After arriving at the dealer, we took this beautiful white Lotus Elise to a nearby parking lot. Matt pushed the car quite hard to show me how nimble it was -- very! It showcased the car's favorable power-to-weight ratio.
A bit more about the Elise: it's a sub-2000lb roadster powered by a 180hp Toyota engine. The car is very stripped, whose interior consists of…almost nothing. The mirrors are manually adjusted. The seats don't have a backrest adjustment. The passenger seat is bolted to the chassis. As in, it doesn't move back and forth. And that's why I can't believe this car has power windows.
Now onto the fun part. I've watched several videos of people driving a stick, heel-to-toeing (an advanced technique), and such, but they don't reveal the subtleties. In particular, the clutch behaves more like a sigmoid than a digital function, to my surprise:
When you shift into gear, you (slowly) let go of the clutch until you feel it grabbing the engine, then give the engine some gas, and finally (slowly) release it. Releasing the clutch too fast, and the engine stalls. Release it too slow, and the clutch wears and may start smelling badly.
We started off by starting the car, shifting into first, driving in a large circle, shifting into neutral, and stopping.
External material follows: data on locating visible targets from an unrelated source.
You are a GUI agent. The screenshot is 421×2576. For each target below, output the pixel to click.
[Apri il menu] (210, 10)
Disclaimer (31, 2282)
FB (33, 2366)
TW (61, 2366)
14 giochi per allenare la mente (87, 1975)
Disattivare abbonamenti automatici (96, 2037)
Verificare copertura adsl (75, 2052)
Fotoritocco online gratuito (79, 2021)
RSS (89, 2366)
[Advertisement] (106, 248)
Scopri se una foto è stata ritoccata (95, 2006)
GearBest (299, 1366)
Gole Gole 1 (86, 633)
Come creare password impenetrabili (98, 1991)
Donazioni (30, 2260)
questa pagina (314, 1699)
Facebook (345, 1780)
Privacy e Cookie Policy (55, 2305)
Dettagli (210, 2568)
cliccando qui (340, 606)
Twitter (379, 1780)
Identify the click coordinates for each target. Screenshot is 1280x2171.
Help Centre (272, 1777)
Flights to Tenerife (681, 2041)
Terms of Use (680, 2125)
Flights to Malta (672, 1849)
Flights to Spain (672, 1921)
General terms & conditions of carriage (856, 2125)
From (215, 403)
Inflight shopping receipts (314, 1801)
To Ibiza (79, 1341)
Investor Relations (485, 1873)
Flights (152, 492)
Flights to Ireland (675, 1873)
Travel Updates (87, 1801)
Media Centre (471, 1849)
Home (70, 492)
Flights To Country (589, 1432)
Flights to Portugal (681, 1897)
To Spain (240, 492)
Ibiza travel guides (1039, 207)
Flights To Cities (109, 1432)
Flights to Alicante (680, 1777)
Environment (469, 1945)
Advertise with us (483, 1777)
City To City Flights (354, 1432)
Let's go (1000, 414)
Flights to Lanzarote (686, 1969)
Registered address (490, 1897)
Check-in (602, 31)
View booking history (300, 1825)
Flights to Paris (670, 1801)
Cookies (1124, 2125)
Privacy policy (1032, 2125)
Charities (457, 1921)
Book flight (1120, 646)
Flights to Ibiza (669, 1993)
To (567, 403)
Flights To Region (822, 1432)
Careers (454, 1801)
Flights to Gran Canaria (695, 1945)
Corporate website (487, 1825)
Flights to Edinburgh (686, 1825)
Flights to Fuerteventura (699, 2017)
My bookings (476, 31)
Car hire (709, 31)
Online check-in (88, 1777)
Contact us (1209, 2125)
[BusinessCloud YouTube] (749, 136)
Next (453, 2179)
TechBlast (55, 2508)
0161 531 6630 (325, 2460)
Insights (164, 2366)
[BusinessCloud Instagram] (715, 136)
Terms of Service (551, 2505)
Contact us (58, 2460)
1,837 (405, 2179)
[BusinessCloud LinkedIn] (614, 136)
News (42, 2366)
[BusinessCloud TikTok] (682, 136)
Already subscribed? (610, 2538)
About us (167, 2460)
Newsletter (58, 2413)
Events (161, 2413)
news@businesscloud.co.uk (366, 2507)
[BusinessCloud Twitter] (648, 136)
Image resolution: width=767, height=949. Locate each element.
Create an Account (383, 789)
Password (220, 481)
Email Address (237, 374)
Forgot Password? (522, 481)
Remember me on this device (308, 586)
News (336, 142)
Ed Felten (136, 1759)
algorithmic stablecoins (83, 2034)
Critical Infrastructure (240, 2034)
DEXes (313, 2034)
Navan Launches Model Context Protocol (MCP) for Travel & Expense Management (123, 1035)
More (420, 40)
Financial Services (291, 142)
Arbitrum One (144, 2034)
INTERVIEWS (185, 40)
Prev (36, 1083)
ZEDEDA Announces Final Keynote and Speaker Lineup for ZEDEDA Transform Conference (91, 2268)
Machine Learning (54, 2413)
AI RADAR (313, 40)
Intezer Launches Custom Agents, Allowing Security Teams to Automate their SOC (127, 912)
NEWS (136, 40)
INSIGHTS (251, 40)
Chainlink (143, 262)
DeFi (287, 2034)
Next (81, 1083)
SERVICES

This took a few tries to get, and even then, I sometimes still had trouble because I was releasing the clutch too quickly after it engaged with the engine.
Next up was shifting into 2nd, which was fairly easy. I pushed the car a little harder by going faster (about 20mph) and making tighter turns while doing figure eights.
Impressed by how quickly I have progressed, Matt let me shift into third, which went smoothly, although an ominous smell emanated from the clutch. Oops!
I then tried starting the car on a 5* hill. The process was more or less the same, but I had to give the car a little more gas to counteract gravity. I took a few tries to get it since I wasn't stepping on the throttle enough.
Finally was reverse. I found this the trickiest, mainly because I suffered from some cognitive dissonance -- I illogically thought that reverse was so different from the forward gears. I got it after a few tries, but wasn't as good was shifting into first, etc.
As for the ride experience, the car is very loud. The engine drones, since it cruises around 3000-3500rpm; if you've sat in the godawful Smart ForTwo, it's a comparable experience. You feel every single imperfection in the road, and know which tires ran over the bump. An accurate description is a box on wheels, or a street legal go-kart. But it's so undeniably lovable, and I think that makes me sad if I were to turn it down.
So here comes the really heartbreaking part: I have to make a choice between the Elise and the 981 Boxster before the end of the year, since the lead time for order a bespoke Porsche is 6 months. (Porsche essentially shuts down the factory to handle all of the special orders at the end of a model year.) I'm not sure if I'll be able to live with the Lotus and its dearth of practicalities, such as next-to-nothing sound deadening, track seats, briefcase-sized trunk, and possibly awkward blind spots.
But for now, I'll live and dream as if I had both.